EXERCISE GOAL
Below are the entries; give again exactly the lines from the one mentioning "How do I perform: Select" through the one mentioning "Given: Switch to the Homepage tab", inclusive.

[Source data]
┌──

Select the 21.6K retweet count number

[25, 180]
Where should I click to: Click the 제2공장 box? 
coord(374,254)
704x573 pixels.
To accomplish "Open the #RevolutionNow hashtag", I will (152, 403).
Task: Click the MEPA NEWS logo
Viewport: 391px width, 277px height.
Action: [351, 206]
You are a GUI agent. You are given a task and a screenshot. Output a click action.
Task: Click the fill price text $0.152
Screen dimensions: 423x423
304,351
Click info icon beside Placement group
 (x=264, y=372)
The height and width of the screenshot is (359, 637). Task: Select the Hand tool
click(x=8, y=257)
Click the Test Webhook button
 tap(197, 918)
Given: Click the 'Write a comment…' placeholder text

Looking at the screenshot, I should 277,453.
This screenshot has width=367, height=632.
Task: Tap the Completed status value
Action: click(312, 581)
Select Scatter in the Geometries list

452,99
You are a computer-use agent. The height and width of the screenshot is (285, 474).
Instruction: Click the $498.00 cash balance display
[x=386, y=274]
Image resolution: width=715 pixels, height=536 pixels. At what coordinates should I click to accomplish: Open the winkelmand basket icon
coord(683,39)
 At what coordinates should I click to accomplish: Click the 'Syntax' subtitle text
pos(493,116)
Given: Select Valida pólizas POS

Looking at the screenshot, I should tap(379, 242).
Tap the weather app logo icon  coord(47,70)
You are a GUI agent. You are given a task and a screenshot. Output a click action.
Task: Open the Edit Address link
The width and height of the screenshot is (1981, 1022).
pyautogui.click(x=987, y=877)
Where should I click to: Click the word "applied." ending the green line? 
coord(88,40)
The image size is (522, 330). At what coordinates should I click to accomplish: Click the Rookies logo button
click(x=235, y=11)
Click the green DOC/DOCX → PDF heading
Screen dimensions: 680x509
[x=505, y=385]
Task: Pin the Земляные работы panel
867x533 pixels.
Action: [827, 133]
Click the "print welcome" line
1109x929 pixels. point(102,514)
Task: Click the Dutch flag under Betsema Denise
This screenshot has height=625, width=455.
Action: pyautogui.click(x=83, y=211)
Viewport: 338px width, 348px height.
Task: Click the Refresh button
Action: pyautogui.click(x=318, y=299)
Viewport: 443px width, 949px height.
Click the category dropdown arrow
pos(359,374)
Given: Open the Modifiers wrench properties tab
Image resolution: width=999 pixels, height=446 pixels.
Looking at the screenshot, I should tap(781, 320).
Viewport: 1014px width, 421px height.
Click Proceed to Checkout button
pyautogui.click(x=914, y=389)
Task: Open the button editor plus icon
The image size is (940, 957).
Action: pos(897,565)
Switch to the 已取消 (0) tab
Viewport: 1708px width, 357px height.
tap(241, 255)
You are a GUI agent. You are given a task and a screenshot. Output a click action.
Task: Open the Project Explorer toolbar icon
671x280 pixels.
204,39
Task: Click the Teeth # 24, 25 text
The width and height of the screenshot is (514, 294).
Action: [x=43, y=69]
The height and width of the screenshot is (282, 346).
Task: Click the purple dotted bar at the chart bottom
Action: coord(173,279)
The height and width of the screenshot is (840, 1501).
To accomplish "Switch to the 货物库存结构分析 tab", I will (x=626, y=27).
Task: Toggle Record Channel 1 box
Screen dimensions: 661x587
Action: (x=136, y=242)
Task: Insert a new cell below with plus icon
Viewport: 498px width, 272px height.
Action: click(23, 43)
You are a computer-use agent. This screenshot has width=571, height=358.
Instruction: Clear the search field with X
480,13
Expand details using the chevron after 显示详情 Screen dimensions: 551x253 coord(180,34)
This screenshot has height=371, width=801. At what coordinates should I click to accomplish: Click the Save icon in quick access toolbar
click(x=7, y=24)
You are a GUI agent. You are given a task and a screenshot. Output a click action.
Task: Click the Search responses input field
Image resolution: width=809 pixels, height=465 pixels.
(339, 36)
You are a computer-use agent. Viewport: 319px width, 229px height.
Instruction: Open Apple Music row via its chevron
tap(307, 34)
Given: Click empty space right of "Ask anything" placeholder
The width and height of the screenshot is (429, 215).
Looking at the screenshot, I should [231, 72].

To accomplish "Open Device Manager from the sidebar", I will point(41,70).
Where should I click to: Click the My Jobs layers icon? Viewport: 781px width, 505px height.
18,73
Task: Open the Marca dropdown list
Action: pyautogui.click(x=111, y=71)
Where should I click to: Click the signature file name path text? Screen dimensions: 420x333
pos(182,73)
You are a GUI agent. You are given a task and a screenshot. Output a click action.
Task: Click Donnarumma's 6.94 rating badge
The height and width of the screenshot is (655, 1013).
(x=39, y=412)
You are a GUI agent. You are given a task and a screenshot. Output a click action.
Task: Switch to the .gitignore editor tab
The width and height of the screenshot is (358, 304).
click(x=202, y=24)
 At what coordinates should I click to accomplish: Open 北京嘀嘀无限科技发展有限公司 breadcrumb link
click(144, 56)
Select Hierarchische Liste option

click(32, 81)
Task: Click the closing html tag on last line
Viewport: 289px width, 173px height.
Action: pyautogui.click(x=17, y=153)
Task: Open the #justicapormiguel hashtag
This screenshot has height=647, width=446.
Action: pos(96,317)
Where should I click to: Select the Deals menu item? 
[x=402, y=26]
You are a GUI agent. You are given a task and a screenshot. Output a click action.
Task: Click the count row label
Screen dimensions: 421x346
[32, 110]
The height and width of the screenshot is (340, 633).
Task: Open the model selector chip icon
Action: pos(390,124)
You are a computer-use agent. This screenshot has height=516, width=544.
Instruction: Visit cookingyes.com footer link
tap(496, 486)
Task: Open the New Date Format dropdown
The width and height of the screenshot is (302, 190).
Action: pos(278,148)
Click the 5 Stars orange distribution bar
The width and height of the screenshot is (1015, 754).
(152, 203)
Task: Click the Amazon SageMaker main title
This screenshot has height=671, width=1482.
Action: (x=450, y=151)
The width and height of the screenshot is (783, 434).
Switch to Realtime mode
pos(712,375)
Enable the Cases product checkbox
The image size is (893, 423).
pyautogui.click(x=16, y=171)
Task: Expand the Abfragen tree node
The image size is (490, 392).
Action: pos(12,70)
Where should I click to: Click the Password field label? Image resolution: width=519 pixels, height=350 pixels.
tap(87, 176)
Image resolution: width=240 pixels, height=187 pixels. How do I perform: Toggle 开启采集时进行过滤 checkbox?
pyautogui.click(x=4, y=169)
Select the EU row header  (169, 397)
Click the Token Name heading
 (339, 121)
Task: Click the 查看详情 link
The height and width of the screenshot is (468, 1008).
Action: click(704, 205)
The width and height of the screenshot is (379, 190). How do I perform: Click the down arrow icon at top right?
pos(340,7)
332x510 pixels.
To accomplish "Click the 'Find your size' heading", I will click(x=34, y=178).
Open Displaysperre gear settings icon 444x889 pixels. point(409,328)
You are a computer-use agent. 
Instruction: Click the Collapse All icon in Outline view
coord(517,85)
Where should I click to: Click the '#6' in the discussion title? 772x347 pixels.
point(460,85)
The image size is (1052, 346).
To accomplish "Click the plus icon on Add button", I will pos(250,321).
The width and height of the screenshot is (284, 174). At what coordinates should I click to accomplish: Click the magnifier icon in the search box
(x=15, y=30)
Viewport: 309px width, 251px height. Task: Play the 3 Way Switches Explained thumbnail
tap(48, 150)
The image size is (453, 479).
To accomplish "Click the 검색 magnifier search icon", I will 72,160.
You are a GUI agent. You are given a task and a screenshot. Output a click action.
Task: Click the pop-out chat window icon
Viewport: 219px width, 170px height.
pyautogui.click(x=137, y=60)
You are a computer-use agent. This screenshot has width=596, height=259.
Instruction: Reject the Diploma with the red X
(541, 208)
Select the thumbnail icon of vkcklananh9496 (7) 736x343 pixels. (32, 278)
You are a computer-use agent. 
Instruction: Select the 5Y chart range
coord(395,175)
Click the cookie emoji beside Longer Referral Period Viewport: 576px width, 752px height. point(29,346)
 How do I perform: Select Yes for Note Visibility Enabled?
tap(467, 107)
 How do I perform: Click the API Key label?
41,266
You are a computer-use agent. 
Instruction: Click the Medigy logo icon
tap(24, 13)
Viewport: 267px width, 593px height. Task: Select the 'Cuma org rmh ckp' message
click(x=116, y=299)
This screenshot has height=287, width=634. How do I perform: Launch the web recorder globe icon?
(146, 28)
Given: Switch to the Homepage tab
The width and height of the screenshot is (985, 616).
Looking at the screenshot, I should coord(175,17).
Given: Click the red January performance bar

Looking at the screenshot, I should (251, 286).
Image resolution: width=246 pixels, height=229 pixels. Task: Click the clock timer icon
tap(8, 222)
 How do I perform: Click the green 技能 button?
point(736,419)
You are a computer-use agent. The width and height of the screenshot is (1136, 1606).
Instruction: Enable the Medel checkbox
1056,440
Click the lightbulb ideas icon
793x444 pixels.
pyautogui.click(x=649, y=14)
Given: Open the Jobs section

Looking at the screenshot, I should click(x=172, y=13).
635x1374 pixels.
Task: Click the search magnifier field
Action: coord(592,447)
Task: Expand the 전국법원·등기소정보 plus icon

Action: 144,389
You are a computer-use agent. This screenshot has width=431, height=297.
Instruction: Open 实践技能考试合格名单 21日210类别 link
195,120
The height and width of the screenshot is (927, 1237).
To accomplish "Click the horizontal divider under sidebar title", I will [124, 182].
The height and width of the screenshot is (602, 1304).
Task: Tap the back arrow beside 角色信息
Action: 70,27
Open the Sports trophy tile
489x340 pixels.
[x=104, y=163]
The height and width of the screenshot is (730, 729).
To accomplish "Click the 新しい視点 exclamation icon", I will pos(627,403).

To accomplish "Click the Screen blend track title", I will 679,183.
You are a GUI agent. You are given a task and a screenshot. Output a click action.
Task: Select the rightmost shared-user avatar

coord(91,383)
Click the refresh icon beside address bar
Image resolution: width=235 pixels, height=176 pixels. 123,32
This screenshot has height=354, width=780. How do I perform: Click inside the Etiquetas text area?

└──

EXPECTED ANSWER
 How do I perform: Select Yes for Note Visibility Enabled?
tap(467, 107)
 How do I perform: Click the API Key label?
41,266
You are a computer-use agent. 
Instruction: Click the Medigy logo icon
tap(24, 13)
Viewport: 267px width, 593px height. Task: Select the 'Cuma org rmh ckp' message
click(x=116, y=299)
This screenshot has height=287, width=634. How do I perform: Launch the web recorder globe icon?
(146, 28)
Given: Switch to the Homepage tab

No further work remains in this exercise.